Las encuestas sobre los hábitos culturales de los españoles nos colman de inquietud. La mayoría de nuestros compatriotas solo lee tres libros al año (o ninguno), van poco (o nada) a museos y exposiciones y apenas frecuentan cines y teatros. Con semejante panorama, los sectores de la industria cultural, gravemente afectados por la crisis, la política impositiva y las nuevas fórmulas de ocio, no levantarán cabeza.

Buscando soluciones, y centrándonos en el hábito lector, ha vuelto a conmoverme la relectura de las conferencias de John Ruskin, que Cátedra ha editado bajo el título de Sésamo y lirios con prólogo y revisión de Javier Alcoriza.

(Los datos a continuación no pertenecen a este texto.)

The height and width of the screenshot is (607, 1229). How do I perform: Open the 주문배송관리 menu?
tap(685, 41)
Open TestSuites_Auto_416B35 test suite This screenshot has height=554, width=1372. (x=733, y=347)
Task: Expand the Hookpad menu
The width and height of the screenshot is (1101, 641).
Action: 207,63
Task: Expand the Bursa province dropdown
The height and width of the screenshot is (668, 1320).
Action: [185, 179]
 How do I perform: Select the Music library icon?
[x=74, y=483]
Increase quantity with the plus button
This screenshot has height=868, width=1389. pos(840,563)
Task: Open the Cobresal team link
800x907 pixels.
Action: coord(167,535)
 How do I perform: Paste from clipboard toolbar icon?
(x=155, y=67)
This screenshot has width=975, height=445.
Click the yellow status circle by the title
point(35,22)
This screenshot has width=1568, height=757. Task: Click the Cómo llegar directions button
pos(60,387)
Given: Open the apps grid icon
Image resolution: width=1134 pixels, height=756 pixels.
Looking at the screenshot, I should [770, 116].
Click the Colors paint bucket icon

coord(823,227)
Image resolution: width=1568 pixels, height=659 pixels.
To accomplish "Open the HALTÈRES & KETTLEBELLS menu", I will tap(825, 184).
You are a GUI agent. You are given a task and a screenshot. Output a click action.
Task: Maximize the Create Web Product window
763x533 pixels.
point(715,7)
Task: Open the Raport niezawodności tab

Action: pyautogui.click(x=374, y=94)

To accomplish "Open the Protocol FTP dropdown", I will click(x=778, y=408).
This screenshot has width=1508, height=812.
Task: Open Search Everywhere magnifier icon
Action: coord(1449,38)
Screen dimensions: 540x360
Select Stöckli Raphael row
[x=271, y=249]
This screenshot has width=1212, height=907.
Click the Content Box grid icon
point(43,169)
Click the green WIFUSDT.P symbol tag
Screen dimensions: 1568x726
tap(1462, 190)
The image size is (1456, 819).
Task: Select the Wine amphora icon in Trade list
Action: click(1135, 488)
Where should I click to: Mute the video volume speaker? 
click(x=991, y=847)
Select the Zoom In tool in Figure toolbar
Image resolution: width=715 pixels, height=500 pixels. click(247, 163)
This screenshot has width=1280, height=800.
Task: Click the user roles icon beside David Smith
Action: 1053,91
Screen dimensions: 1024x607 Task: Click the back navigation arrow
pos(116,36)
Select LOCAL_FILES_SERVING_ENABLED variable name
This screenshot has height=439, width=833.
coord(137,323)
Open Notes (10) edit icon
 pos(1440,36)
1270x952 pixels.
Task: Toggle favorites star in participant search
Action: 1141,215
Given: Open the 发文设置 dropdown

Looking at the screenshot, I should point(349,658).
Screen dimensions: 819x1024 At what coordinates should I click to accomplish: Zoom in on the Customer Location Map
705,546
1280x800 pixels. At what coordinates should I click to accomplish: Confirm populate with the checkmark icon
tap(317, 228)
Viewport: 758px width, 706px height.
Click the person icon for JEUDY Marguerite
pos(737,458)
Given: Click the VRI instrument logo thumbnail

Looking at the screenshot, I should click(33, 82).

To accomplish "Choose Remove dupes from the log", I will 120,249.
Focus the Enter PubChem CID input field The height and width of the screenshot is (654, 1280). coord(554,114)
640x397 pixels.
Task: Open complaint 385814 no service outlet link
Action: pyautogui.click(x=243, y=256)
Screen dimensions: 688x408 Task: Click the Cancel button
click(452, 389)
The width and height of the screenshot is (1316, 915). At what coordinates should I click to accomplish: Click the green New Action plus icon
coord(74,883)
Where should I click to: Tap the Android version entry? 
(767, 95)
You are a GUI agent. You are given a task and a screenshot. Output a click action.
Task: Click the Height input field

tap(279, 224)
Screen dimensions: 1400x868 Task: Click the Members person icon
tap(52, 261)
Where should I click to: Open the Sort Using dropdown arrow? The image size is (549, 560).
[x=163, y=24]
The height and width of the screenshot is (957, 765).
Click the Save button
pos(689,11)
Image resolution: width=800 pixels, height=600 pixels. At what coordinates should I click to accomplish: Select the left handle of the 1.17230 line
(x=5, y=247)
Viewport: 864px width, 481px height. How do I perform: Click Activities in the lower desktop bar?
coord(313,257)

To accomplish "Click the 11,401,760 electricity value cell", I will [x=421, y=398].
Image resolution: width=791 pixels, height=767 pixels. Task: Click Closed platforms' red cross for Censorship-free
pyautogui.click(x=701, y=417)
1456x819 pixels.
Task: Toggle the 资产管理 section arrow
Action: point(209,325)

En sus ideas y argumentos, un Ruskin maduro, expresándose en un tono más filosófico que el literariamente bellísimo de Las piedras de Venecia, tan influyente en Marcel Proust, condensó su experiencia como lector en una serie de parámetros tan certeros como útiles para su aplicación hoy en día.

Sostenía Ruskin, entre otros consejos, que no es imprescindible para acceder a una buena educación leer muchos libros, cuantos más mejor, sino asimilar bien los que leamos, incorporando sus significados y giros y releyendo, anotando y “llegando a amar” aquellos volúmenes que signifiquen algo extraordinario para nosotros. Pero antes, para llegar a ser tales libros excepcionales, deberían, opinaba Ruskin, haber sido escritos por autores igualmente relevantes –grandes hombres, grandes líderes– que hubieran depositado en sus páginas no la mera esperanza publicitaria de una mayor transmisión de sus palabras, sino lo mejor, más noble e íntimo de sus pensamientos, condensándolos en un lenguaje de la mayor precisión, armonía y belleza.

Así, cada biblioteca familiar, el lugar, según Ruskin, más importante del hogar, será un espacio mágico, espiritual, formativo; un verdadero altar.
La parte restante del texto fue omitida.